WORK REQUEST
Output the rows as a JSON list of strings with one string per line, beginning at the line that contains "is (400, 800)." and stopping after the line that contains "Describe the element", leaving out blank lines. Leave the pictures out of the list.

PROVIDED DATA
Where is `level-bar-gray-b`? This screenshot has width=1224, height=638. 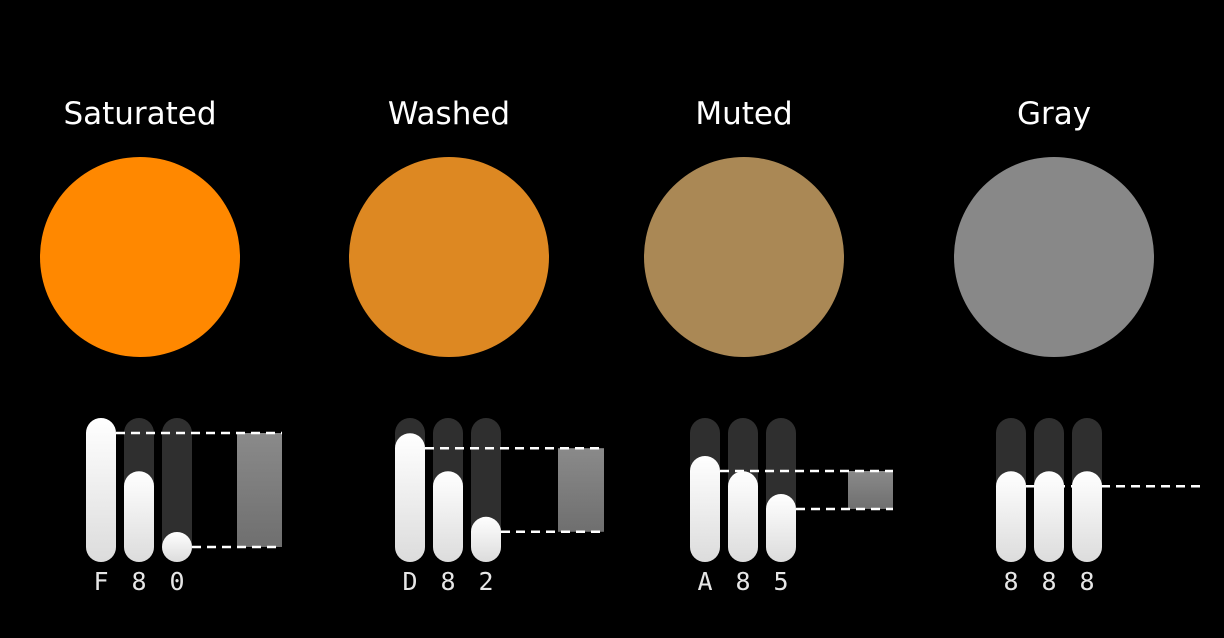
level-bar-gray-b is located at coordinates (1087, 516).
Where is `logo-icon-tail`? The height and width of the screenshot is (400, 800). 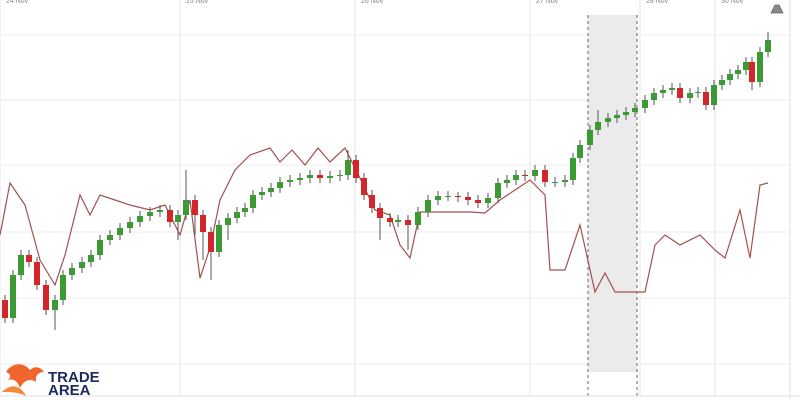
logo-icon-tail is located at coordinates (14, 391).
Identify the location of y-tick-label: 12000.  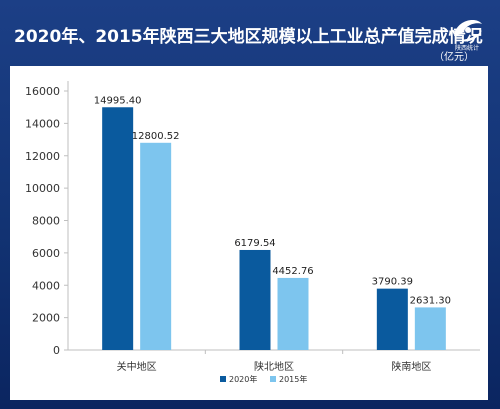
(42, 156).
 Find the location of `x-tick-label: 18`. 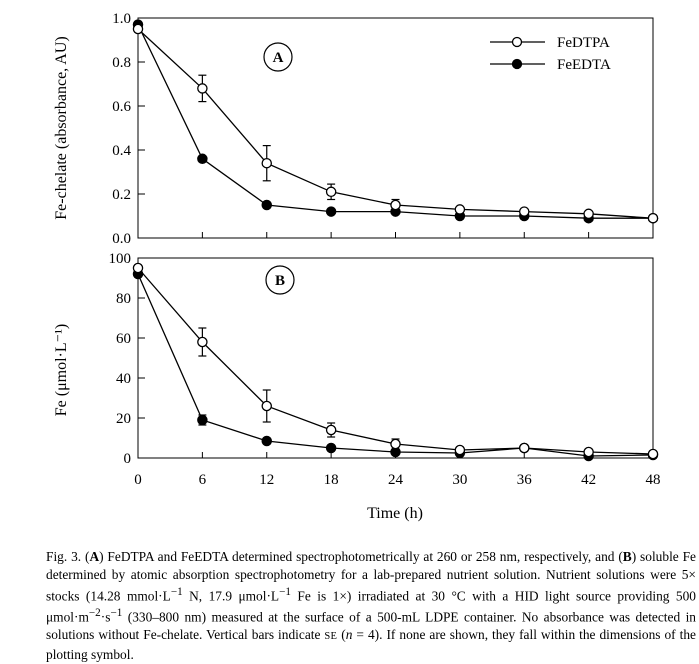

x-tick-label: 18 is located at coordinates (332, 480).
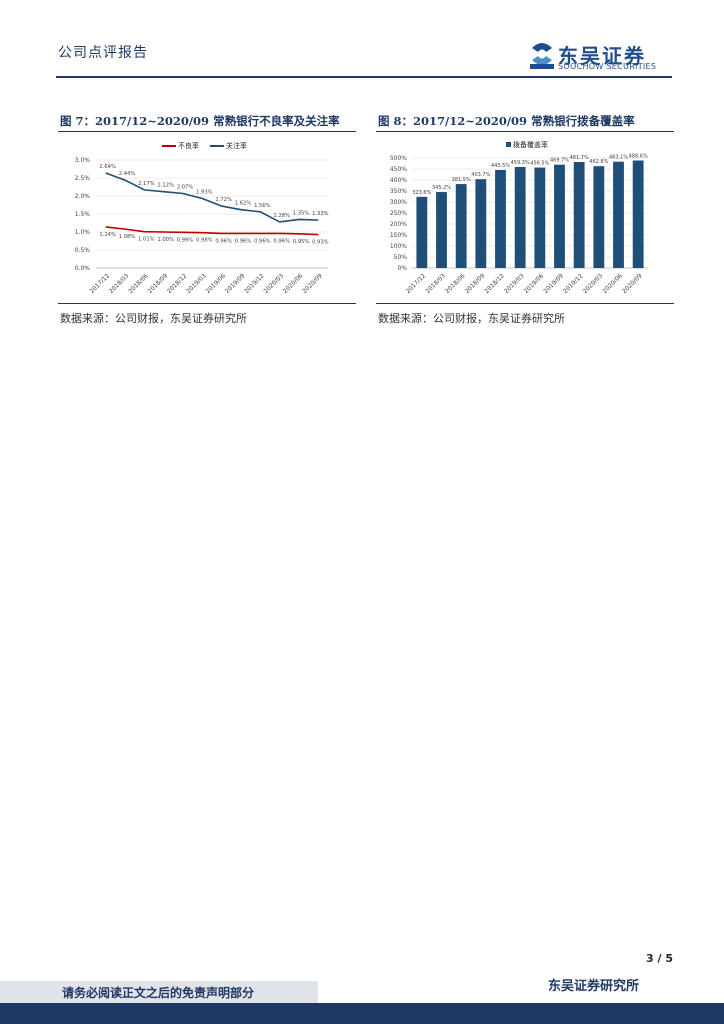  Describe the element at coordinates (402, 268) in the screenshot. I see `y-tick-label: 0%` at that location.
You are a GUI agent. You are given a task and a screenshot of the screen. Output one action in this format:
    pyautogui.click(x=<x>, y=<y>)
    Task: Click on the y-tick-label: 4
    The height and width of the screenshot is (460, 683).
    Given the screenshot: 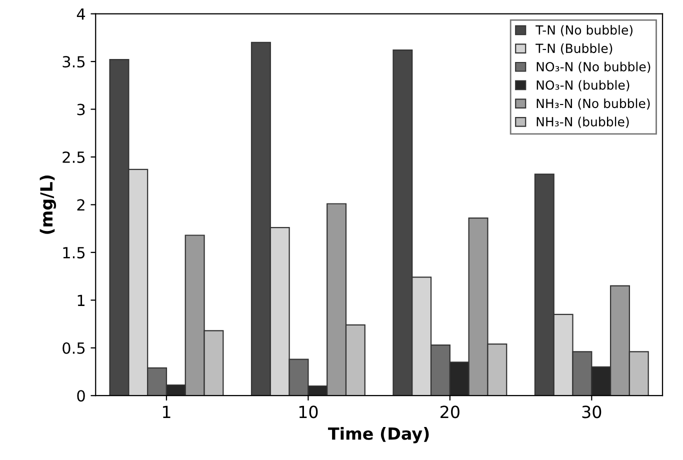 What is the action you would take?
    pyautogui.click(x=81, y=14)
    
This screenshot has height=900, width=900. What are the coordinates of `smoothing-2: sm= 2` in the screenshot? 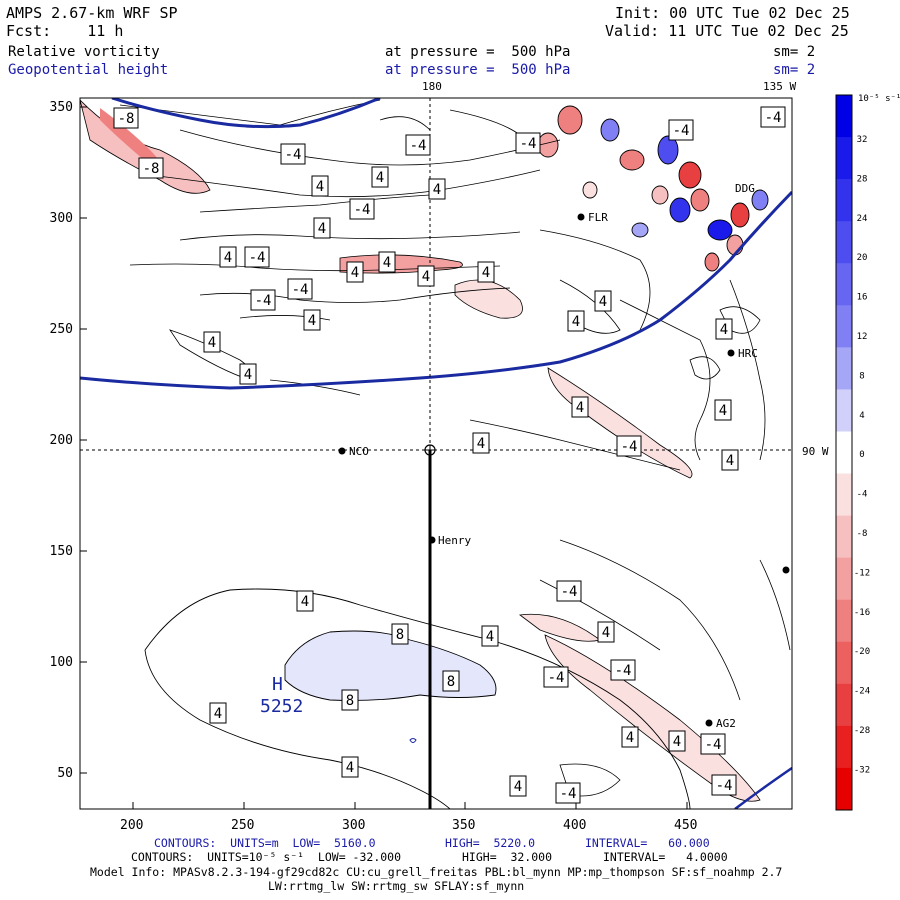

ANSWER TO THE EXERCISE
[
  "Where is `logo-icon-tail`? The height and width of the screenshot is (400, 800). ",
  "logo-icon-tail is located at coordinates (14, 391).",
  "Identify the location of y-tick-label: 12000.  ",
  "(42, 156).",
  " Find the location of `x-tick-label: 18`. ",
  "x-tick-label: 18 is located at coordinates (332, 480).",
  "  Describe the element at coordinates (402, 268) in the screenshot. I see `y-tick-label: 0%` at that location."
]